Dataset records
────────────────

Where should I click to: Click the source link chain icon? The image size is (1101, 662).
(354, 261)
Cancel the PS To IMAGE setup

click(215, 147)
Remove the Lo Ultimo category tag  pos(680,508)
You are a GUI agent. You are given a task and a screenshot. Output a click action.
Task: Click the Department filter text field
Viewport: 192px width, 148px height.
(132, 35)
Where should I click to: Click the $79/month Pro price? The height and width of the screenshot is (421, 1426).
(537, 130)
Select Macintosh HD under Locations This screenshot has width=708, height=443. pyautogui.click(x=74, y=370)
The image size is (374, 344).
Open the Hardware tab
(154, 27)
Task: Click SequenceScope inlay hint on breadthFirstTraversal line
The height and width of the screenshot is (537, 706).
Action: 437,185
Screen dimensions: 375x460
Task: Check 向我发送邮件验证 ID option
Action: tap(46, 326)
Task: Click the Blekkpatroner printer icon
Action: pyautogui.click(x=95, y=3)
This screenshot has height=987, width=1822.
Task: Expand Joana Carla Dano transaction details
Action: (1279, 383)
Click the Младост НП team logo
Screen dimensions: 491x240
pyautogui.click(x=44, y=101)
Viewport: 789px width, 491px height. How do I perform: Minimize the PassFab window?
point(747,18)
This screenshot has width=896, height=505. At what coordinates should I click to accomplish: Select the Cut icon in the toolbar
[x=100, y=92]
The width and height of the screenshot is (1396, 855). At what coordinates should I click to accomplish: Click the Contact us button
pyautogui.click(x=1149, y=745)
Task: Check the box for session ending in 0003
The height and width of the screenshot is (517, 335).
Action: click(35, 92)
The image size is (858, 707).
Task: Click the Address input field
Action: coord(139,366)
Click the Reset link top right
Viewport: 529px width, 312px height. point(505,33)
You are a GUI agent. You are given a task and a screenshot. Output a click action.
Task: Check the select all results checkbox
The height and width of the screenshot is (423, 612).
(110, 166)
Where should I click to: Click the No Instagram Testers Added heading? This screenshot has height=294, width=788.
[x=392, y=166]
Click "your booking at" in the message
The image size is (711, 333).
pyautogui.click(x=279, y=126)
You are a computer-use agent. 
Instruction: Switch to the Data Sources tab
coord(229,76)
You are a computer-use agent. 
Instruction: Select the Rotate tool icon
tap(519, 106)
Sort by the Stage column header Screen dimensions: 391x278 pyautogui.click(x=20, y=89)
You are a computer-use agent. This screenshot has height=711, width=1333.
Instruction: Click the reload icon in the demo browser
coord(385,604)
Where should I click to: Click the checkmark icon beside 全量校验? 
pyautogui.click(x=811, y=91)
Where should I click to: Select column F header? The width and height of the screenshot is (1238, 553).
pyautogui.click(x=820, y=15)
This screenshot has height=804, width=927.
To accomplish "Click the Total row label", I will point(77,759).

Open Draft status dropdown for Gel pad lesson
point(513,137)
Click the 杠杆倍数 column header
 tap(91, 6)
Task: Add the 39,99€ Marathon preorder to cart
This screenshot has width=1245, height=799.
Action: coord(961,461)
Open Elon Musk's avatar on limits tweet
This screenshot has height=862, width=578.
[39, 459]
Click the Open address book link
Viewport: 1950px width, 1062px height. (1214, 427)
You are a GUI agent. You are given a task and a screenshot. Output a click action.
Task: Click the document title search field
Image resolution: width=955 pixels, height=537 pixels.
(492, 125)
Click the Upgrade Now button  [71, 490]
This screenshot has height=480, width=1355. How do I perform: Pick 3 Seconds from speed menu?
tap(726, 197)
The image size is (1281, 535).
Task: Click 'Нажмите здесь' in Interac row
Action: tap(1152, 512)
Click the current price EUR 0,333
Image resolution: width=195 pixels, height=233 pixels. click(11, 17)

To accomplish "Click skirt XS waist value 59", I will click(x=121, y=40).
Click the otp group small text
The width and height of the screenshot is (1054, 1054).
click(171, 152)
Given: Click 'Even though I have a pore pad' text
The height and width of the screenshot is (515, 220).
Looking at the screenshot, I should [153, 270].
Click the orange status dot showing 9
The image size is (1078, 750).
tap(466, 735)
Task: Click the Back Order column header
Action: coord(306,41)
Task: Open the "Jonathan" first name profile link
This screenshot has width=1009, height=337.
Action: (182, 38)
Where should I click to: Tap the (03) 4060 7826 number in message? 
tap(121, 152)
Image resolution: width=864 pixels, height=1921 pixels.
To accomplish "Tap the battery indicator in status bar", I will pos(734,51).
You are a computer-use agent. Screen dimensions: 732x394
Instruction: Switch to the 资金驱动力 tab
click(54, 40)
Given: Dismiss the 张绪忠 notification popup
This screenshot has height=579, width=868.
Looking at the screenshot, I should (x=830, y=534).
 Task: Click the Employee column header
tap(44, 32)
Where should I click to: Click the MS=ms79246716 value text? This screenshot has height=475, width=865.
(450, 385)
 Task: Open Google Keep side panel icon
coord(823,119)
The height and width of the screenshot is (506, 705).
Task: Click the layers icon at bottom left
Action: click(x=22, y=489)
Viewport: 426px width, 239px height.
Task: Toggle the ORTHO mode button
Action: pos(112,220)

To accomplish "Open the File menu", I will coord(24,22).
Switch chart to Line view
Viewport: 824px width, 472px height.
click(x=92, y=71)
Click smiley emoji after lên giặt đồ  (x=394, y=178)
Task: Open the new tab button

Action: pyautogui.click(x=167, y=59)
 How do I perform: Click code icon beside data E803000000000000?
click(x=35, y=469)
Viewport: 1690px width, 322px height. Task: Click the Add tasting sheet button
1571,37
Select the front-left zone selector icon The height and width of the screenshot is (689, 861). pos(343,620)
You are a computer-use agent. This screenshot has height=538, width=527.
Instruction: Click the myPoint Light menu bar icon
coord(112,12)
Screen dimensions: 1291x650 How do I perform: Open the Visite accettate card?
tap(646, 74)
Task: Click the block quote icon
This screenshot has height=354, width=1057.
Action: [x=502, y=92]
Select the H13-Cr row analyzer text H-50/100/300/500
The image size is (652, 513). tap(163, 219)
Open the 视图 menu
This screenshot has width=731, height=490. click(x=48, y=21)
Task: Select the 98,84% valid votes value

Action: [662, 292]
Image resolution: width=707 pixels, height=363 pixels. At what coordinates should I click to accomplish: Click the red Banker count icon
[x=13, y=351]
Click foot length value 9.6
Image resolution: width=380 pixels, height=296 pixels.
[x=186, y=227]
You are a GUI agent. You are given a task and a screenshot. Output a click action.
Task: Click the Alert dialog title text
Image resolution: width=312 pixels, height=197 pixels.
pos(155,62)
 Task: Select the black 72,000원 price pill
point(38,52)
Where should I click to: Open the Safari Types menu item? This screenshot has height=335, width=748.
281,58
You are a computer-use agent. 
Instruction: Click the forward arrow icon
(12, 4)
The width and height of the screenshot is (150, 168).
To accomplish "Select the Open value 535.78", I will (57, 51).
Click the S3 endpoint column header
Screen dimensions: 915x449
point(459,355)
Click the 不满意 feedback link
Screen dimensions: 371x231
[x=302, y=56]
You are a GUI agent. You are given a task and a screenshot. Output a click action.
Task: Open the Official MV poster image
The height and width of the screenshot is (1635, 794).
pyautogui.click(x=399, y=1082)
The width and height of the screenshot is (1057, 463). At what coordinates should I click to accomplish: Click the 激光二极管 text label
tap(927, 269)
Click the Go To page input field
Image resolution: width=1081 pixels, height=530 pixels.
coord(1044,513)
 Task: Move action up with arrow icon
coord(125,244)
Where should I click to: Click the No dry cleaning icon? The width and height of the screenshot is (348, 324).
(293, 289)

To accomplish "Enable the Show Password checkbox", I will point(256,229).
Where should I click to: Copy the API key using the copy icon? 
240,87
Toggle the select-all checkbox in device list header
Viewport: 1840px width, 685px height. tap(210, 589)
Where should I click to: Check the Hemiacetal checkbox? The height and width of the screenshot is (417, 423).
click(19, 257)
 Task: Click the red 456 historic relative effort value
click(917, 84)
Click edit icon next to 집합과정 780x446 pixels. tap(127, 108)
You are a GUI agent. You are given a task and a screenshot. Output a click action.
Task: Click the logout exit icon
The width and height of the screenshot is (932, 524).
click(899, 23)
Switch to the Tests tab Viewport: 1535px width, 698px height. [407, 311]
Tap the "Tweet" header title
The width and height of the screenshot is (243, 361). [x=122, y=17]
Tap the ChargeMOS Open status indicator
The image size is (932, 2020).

────────────────

*Exercise aim*: Please give an exact copy of the lines above, beginning with the line containing "Instruction: Switch to the Data Sources tab" and running through the line containing "name profile link", and of no other lines.

*Response below*:
Instruction: Switch to the Data Sources tab
coord(229,76)
You are a computer-use agent. 
Instruction: Select the Rotate tool icon
tap(519, 106)
Sort by the Stage column header Screen dimensions: 391x278 pyautogui.click(x=20, y=89)
You are a computer-use agent. This screenshot has height=711, width=1333.
Instruction: Click the reload icon in the demo browser
coord(385,604)
Where should I click to: Click the checkmark icon beside 全量校验? 
pyautogui.click(x=811, y=91)
Where should I click to: Select column F header? The width and height of the screenshot is (1238, 553).
pyautogui.click(x=820, y=15)
This screenshot has height=804, width=927.
To accomplish "Click the Total row label", I will point(77,759).

Open Draft status dropdown for Gel pad lesson
point(513,137)
Click the 杠杆倍数 column header
 tap(91, 6)
Task: Add the 39,99€ Marathon preorder to cart
This screenshot has width=1245, height=799.
Action: coord(961,461)
Open Elon Musk's avatar on limits tweet
This screenshot has height=862, width=578.
[39, 459]
Click the Open address book link
Viewport: 1950px width, 1062px height. (1214, 427)
You are a GUI agent. You are given a task and a screenshot. Output a click action.
Task: Click the document title search field
Image resolution: width=955 pixels, height=537 pixels.
(492, 125)
Click the Upgrade Now button  [71, 490]
This screenshot has height=480, width=1355. How do I perform: Pick 3 Seconds from speed menu?
tap(726, 197)
The image size is (1281, 535).
Task: Click 'Нажмите здесь' in Interac row
Action: tap(1152, 512)
Click the current price EUR 0,333
Image resolution: width=195 pixels, height=233 pixels. click(11, 17)

To accomplish "Click skirt XS waist value 59", I will click(x=121, y=40).
Click the otp group small text
The width and height of the screenshot is (1054, 1054).
click(171, 152)
Given: Click 'Even though I have a pore pad' text
The height and width of the screenshot is (515, 220).
Looking at the screenshot, I should [153, 270].
Click the orange status dot showing 9
The image size is (1078, 750).
tap(466, 735)
Task: Click the Back Order column header
Action: coord(306,41)
Task: Open the "Jonathan" first name profile link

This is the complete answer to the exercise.